Hayer sighed. His throat was dry. He felt awkward standing there, looking down at a silent boy who was only a few months older than Robert had been on the night they’d taken him. Hayer wanted to cry again, to let his emotions do their work, if only because it would show the kid that he wasn’t such a bad man — that he too felt pain — but no tears came out in the way they’d done on so many occasions before. It seemed like the well of sorrow and self-pity had finally run dry.

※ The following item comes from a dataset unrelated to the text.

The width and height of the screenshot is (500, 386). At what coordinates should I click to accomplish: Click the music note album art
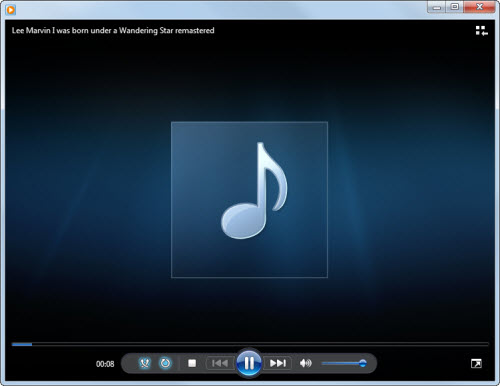(x=249, y=200)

“After they’d finished with him, they cut up the body. Took off his legs, his arms, his head, and tried to burn the pieces separately. It didn’t work properly — apparently the body fat melts and it acts to stifle the flames — so they ended up having to put everything in separate bin bags and dumping them at different sites. The bag containing one of his partially burned legs and a section of his torso was found washed up on a riverbank a couple of months later by a man walking his dog. Other parts turned up after that beside a railway line, and at a landfill site. But they never found his head. We had to bury him in pieces.”
This time the kid did look up. His face was streaked with tears. “Listen, please. Why are you telling me all this? I don’t want to hear it.” His eyes were wide, imploring. Innocent.
Hayer’s inner voice told him to be strong. “You have to hear it,” he said firmly.
“But I don’t...”
“Just listen,” snapped Hayer.
The kid stopped speaking. His lower lip began to quiver and his face crinkled and sagged with emotion. Robert had pulled an expression like that once. It had been after he’d broken an expensive vase while he’d been fooling about in the family kitchen. The vase had been a birthday present from Hayer to his wife, and on discovering what Robert had done, Hayer had blown his top on the boy, shouting so loudly that he could have sworn his son’s hair was standing on end by the time he’d finished. But when Robert had pulled that powerless, defeated face, all the anger had fallen away to be replaced by guilt at his own unnecessary outburst. God knows, he hadn’t wanted to hurt him. His only child. His dead and gone son.